DESCRIPTION OF THE TASK —
Continue the text about the march "Alte Kameraden" from where it stops.

The march was written around 1889 in Ulm, Germany, by military music composer Carl Teike. Teike wrote many pieces for the marching band of Grenadier-Regiment König Karl (5. Württembergisches) No. 123. When bringing his newly composed march to the regiment, the Kapellmeister Oelte simply told him: "We've got plenty enough of musical marches, put this one in the stove!" This episode eventually led to Teike taking his leave of the band and naming the march as "Alte Kameraden". A publisher purchased the song from him for 25 German Goldmark. In 1895, the Nowaweser Kapelle Fritz Köhler premiered the march. Alte Kameraden later became one of the most popular marches in the world. It was played in 1937 at the coronation ceremony for English King George VI. The march can also be heard in the film The Blue Angel (1930). Teike later worked as a police officer but also continued composing military marches.

According to one source, the march became popular among Finnish amateur photography clubs after "kameraden" was mistranslated to "cameramen" in Finnish.

It is the official parade march for the Chilean Air Force's Non Commissioned Officers School. ("Escuela de Especialidades Sargento 1.º Adolfo Menadier Rojas").

A music written for the North Korean military parade for the 75th anniversary of the founding of the Workers' Party of Korea on 10 October 2020 quotes the tune of "Alte Kameraden".

== Lyrics ==
|
Alte Kameraden auf dem Marsch durchs Land Schließen Freundschaft felsenfest und treu. Ob in Not oder in Gefahr, Stets zusammen halten sie auf's neu.
 |
Old comrades on the march through the country Hold friendship rock solid and true. Whether in need or in danger Always together they keep it new.
 |
|
Zur Attacke geht es Schlag auf Schlag, Ruhm und Ehr soll bringen uns der Sieg, Los, Kameraden, frisch wird geladen, Das ist unsere Marschmusik.
 |
During the attack, things happen fast, Victory will bring us glory and honor, Come, comrades, we shall reload, This is our marching music.

Stored items —

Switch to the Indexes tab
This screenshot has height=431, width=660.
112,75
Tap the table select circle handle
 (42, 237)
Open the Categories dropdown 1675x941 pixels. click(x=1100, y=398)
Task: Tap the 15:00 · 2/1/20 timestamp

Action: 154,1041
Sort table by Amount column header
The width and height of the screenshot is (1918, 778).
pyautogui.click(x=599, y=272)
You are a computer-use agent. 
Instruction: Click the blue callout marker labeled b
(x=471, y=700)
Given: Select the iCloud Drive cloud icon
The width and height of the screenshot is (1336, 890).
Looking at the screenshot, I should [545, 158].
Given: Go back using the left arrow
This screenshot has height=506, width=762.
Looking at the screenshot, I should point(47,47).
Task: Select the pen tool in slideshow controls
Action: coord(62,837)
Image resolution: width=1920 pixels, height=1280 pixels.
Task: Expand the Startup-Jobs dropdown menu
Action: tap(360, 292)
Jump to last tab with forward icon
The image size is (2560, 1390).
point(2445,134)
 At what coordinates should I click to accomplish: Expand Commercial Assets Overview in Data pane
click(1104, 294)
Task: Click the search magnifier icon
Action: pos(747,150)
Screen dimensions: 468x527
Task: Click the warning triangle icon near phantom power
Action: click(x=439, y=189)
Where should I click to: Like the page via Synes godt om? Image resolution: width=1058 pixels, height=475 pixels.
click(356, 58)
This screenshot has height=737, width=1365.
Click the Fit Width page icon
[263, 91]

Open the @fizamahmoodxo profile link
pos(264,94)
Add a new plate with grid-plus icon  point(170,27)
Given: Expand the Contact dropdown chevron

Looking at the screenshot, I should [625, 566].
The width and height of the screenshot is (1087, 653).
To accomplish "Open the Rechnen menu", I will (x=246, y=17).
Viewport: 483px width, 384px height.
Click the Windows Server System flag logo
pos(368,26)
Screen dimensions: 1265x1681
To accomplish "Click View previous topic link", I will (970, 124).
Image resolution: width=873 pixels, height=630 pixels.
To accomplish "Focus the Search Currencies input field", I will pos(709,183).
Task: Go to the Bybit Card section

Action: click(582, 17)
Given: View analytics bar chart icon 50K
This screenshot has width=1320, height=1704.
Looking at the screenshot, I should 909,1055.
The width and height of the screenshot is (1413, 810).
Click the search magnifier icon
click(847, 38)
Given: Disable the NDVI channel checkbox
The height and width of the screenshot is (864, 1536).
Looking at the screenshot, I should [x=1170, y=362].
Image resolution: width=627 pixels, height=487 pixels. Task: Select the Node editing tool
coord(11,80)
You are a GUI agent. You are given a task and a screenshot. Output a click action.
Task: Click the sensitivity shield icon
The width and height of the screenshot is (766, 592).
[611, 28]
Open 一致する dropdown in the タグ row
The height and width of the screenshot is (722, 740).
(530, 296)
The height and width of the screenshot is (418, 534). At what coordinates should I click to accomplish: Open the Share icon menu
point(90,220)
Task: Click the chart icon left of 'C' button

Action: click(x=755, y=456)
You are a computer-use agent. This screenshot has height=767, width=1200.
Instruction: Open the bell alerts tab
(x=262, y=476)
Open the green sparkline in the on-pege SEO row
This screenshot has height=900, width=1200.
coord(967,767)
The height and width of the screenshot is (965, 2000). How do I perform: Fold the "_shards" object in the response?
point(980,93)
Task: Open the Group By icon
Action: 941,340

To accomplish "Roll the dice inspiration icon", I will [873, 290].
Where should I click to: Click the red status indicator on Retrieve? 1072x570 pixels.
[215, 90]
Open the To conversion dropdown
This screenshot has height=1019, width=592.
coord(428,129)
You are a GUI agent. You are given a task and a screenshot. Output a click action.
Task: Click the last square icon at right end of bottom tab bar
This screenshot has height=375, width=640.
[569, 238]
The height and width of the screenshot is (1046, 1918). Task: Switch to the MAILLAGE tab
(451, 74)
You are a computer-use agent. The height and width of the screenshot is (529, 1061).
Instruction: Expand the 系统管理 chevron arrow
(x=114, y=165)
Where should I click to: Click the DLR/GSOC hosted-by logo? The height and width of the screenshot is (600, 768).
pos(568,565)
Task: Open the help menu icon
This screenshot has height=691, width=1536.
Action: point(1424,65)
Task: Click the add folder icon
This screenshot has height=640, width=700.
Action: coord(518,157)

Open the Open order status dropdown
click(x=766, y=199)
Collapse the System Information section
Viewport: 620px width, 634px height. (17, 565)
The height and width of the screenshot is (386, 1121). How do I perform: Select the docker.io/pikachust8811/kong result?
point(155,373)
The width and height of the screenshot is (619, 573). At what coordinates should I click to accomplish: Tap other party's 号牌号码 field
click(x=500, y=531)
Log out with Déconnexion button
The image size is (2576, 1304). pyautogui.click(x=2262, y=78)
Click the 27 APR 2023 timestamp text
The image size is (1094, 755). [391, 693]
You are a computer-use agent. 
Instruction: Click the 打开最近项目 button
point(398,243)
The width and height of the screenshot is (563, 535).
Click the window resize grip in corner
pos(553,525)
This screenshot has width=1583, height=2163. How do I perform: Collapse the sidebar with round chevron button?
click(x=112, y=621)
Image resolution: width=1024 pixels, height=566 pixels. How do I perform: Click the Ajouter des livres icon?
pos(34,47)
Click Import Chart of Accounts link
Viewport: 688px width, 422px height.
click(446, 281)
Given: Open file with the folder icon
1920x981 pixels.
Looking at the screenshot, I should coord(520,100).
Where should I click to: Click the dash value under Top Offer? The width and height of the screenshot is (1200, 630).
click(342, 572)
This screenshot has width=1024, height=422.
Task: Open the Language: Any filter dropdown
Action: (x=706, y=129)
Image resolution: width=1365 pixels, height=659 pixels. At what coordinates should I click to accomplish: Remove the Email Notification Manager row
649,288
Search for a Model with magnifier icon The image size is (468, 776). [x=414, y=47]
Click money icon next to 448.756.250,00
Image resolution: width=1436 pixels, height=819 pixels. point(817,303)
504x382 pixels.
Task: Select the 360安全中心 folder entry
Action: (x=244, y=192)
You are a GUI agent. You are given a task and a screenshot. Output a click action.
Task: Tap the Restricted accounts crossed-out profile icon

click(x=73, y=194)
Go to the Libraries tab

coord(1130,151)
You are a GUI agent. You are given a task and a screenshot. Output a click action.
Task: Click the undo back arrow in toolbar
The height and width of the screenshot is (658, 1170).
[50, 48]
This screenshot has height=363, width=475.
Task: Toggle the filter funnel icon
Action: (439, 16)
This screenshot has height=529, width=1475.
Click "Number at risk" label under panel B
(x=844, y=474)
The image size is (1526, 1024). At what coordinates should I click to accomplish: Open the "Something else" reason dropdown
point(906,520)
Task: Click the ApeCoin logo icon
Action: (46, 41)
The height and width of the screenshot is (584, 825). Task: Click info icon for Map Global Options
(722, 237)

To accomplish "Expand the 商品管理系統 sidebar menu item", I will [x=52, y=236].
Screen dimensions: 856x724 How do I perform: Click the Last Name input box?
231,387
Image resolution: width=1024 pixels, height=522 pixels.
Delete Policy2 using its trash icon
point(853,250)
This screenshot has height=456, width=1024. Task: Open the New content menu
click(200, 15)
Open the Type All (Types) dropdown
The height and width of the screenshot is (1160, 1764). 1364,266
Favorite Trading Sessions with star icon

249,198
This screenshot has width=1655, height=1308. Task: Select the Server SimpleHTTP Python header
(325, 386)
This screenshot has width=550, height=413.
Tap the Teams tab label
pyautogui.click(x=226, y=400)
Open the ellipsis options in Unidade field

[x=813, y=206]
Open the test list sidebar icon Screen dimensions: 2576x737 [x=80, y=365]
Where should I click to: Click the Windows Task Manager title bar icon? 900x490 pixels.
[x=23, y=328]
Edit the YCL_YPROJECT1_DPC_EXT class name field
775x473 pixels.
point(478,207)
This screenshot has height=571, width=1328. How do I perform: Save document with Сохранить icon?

ANSWER FOR THIS EXERCISE —
 |
|
Im Manöver zog das ganze Regiment Ins Quartier zum nächsten Dorfhauselement Und beim Wirte das Geflirte Mit den Mädels und des Wirtes Töchterlein.
 |
During maneuvers, the whole regiment Took quarters in a nearby village And at the inn we had a flirt With the girls and the landlord's daughter.
 |
|
Lachen scherzen, lachen scherzen, heute ist ja heut' Morgen ist das ganze Regiment wer weiß wie weit. Kameraden, ja das Scheiden ist nun einmal unser Los, Darum nehmt das Glas zur Hand und wir rufen "Prost".
 |
Laughing joking, laughing joking, today is today Tomorrow the whole regiment will be who knows how far away. Comrades, that parting is truly now our fate So take up the glass and we shout "Cheers".
 |
|
Alter Wein gibt Jugendkraft; Denn es schmeckt des Weines Lebenssaft. Sind wir alt, das Herz bleibt jung Und gewaltig die Erinnerung.
 |
Old wine gives the strength of youth, Because the taste of wine is the elixir of life. Even if we are old, the heart stays young And grand the memories.
 |
|
Ob in Freude, ob in Not, Bleiben wir getreu bis in den Tod. Trinket aus und schenket ein Und laßt uns alte Kameraden sein.
 |
Whether in joy, whether in need, We remain faithful unto death. Drink up and pour again And let's be old comrades.
 |
|
Sind wir alt, das Herz bleibt jung, Schwelgen in Erinnerung. Trinket aus und schenket ein Und laßt uns alte Kameraden sein.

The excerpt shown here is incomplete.